20171001

Day 1,120

There's rumours that there's something lurking at the bottom of the old lake in Wednesday Woods. Kids at school just love mentioning the strange bubbles they've seen crossing back and forth, round and around, never the same two paths of so I'm told.

They're right, you know.

There is something at the bottom of the lake.

Something alive and angry and stuck and it's all thanks to me.

In my younger days I'd go to Wednesday Woods with my sisters and we'd try and catch newts, frogs, whatever our nets could manage. It didn't take too many years before we upgraded our nets, begged until we got a small boat for Christmas and set our sights on much bigger things.

Back then the Great Playground Rumour was that there was a carp made of solid gold that swam about the lake but only at the very centre. I suppose in a way it's how our generation of kids explained the way the water shone in the sun, our own little myth now long forgotten.

It was June, I remember, when we caught something that looked vaguely like a carp. We'd never seen one before but it was big, had fine and a gaping maw of a mouth so we called it our golden carp and set about paddling back to shore with it in tow, our hook still in its bleeding forehead.

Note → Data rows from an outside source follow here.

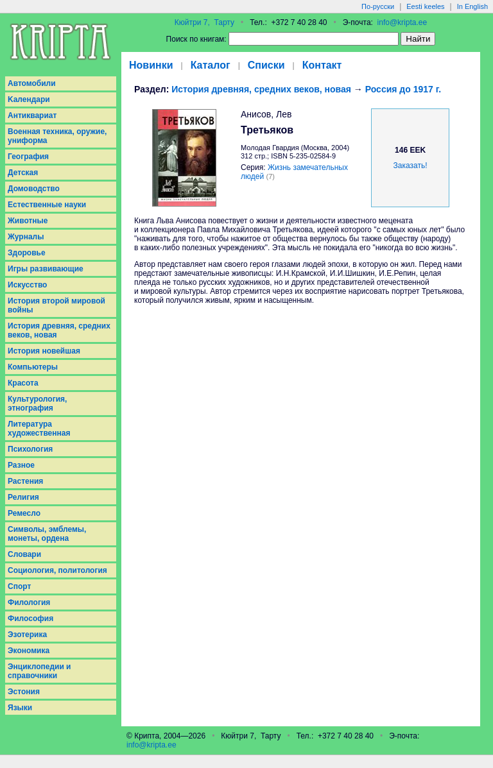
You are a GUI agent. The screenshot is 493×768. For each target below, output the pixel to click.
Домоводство (34, 188)
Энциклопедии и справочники (39, 671)
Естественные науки (47, 204)
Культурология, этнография (37, 404)
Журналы (26, 236)
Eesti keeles (425, 6)
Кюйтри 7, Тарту (204, 22)
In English (472, 6)
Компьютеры (33, 367)
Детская (23, 172)
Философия (30, 618)
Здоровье (27, 252)
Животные (28, 220)
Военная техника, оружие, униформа (57, 136)
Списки (266, 65)
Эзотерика (27, 634)
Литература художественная (39, 429)
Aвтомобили (32, 83)
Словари (24, 554)
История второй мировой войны (56, 305)
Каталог (210, 65)
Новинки (151, 65)
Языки (20, 707)
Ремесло (24, 513)
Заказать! (411, 165)
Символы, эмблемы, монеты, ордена (47, 534)
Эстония (24, 691)
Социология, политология (57, 570)
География (28, 156)
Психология (30, 449)
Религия (23, 497)
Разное (21, 465)
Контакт (322, 65)
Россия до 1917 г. (403, 89)
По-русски (377, 6)
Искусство (27, 284)
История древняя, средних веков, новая (59, 330)
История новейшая (44, 350)
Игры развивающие (45, 268)
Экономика (28, 650)
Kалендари (29, 99)
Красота (23, 383)
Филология (29, 602)
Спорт (19, 586)
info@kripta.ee (402, 22)
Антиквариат (32, 115)
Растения (25, 481)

We never questioned why the hook had gotten stuck in such an odd place, considering it was baited well and should have been eaten instead but we were too young for such logic. It wasn't until we set it on the sore that it began to jump about like a spring hare, mouth opening wider and wider until it had almost split itself in half, revealing row upon row of razor sharp teeth.

I was younger than my sisters, faster too. It saved me from their fate. Meant that they were caught in its jaws instead of me. By the time it had snagged their sleeves I was halfway up a tree and bawling my eyes out. While I couldn't see so well I still remember those blurred shapes, all wriggling and screeching, slowly quieten down.

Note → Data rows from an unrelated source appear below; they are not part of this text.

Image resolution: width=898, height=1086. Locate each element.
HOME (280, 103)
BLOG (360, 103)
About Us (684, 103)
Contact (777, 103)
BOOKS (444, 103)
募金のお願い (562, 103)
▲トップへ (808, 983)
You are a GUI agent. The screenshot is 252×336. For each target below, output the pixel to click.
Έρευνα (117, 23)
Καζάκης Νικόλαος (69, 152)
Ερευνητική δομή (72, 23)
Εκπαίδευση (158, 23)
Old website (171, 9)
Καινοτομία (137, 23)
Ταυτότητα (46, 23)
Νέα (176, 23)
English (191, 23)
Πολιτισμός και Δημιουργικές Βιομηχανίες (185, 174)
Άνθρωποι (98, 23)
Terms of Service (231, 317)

I don't know quite how long I spent up that tree but when I got down they were all dead. There was no blood, no warmth to their bodies and I felt like it was all my fault. To my small self, the only way to fix this was to tie them all together and drop them into the lake so that nobody would ever find out what happened.

I didn't realise that as soon as they met the water they would all come back to life, screaming and melding together into a triple-headed abomination that thankfully couldn't swim. My dear sisters and that creature tried to get at me on the shore so many times that day. Each time they left the water they collapsed and died on the spot, each time I brought them back they'd resurrect and come hunting for me.

They still are, you know.

They don't want anybody else.

My sisters just want me to join them.